→ What is expected: Using the records below, report how many lines include "link", and give no more than the number.

→ Stored data:
________________________

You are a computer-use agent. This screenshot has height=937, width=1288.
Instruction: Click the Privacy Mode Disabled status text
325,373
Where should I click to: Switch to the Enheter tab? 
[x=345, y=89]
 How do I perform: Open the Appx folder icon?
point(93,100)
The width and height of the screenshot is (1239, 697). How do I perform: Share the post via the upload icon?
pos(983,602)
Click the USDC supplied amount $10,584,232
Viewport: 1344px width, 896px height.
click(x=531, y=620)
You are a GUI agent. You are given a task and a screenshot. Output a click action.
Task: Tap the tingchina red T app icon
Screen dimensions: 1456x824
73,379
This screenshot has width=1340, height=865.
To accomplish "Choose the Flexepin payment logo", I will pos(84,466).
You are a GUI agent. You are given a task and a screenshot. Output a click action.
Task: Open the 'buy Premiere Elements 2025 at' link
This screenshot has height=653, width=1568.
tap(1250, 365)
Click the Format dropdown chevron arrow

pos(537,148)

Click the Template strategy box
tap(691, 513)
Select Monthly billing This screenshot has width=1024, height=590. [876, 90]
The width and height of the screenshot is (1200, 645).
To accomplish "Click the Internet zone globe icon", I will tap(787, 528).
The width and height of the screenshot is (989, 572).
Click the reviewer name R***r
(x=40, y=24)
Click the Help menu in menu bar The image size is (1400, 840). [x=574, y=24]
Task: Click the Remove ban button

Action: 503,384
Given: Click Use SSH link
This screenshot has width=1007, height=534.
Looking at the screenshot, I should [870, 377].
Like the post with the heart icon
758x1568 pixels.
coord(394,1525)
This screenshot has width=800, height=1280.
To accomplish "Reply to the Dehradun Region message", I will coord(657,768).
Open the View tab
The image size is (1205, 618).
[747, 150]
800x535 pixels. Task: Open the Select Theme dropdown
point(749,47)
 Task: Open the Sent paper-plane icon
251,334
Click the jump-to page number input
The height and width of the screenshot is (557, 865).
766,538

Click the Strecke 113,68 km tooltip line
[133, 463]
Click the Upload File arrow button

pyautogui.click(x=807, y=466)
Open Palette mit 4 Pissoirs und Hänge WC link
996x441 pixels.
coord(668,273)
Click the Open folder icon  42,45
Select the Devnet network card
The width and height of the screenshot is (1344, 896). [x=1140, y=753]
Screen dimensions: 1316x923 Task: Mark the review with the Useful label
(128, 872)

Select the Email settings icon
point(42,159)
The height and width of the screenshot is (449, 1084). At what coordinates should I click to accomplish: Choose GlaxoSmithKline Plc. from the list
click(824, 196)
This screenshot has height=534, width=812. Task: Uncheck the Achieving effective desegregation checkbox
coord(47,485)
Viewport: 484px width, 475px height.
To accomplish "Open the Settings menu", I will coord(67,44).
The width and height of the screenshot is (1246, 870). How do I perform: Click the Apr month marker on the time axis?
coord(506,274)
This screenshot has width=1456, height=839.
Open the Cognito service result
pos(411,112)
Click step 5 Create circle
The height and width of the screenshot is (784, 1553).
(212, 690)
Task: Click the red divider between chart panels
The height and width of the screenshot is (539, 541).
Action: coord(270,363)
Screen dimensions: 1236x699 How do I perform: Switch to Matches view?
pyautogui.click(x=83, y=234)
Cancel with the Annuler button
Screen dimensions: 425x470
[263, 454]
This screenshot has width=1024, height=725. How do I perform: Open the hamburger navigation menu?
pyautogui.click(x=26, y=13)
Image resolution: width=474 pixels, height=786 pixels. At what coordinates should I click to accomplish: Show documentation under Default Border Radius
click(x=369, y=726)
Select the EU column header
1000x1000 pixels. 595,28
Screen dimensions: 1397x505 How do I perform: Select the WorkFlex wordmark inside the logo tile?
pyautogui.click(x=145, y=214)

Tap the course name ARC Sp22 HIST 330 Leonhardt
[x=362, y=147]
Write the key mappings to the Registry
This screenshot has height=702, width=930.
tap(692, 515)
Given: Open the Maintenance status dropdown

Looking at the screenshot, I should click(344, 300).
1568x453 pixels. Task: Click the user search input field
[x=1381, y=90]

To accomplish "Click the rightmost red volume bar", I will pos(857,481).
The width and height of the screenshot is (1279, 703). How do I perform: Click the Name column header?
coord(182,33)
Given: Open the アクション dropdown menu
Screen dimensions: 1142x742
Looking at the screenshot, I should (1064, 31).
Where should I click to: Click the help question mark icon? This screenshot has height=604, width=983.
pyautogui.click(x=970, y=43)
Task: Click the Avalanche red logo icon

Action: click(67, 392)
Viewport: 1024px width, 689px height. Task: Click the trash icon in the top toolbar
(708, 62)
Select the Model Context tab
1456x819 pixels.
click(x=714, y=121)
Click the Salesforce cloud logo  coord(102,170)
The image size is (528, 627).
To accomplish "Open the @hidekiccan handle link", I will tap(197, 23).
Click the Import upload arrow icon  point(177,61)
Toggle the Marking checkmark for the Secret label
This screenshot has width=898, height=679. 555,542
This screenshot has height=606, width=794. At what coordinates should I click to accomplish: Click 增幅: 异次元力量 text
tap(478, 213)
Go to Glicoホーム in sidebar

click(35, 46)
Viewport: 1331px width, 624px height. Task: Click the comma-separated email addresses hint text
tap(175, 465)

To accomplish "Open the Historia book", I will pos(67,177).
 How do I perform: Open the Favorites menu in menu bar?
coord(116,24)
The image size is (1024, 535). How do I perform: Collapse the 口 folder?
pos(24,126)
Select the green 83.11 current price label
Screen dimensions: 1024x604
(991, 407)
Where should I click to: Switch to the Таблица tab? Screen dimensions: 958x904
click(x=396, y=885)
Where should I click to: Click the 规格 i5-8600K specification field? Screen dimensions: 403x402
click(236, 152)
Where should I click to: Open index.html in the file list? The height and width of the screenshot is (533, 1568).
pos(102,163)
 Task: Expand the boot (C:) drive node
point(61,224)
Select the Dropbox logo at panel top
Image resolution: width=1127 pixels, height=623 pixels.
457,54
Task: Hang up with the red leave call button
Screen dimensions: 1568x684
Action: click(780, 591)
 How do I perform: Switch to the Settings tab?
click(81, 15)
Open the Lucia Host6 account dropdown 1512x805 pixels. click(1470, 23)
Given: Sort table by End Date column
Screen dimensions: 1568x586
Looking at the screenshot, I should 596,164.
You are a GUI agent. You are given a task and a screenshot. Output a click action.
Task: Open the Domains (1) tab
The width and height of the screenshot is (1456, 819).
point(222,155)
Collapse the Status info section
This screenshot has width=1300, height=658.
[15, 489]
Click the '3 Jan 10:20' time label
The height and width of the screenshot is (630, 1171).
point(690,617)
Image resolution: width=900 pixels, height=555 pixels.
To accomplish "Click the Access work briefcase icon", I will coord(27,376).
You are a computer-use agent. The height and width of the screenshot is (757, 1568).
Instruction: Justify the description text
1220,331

________________________

→ Exercise solution: 4